Published: 22 March 2006

Abstract

Inducible co-stimulator (ICOS) is the third member of the CD28/cytotoxic T-lymphocyte associated antigen-4 family and is involved in the proliferation and activation of T cells. A detailed functional analysis of ICOS on peripheral blood T cells from patients with systemic lupus erythematosus (SLE) has not yet been reported.

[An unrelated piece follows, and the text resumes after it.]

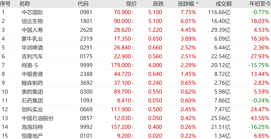Click stock code 2388 for 中银香港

In the present study we developed a fully human anti-human ICOS mAb (JTA009) with high avidity and investigated the immunopathological roles of ICOS in SLE. JTA009 exhibited higher avidity for ICOS than a previously reported mAb, namely SA12. Using JTA009, ICOS was detected in a substantial proportion of unstimulated peripheral blood T cells from both normal control individuals and patients with SLE. In CD4+CD45RO+ T cells from peripheral blood, the percentage of ICOS+ cells and mean fluorescence intensity with JTA009 were significantly higher in active SLE than in inactive SLE or in normal control individuals. JTA009 co-stimulated peripheral blood T cells in the presence of suboptimal concentrations of anti-CD3 mAb. Median values of [3H]thymidine incorporation were higher in SLE T cells with ICOS co-stimulation than in normal T cells, and the difference between inactive SLE patients and normal control individuals achieved statistical significance. ICOS co-stimulation significantly increased the production of IFN-γ, IL-4 and IL-10 in both SLE and normal T cells. IFN-γ in the culture supernatants of both active and inactive SLE T cells with ICOS co-stimulation was significantly higher than in normal control T cells. Finally, SLE T cells with ICOS co-stimulation selectively and significantly enhanced the production of IgG anti-double-stranded DNA antibodies by autologous B cells. These findings suggest that ICOS is involved in abnormal T cell activation in SLE, and that blockade of the interaction between ICOS and its receptor may have therapeutic value in the treatment of this intractable disease.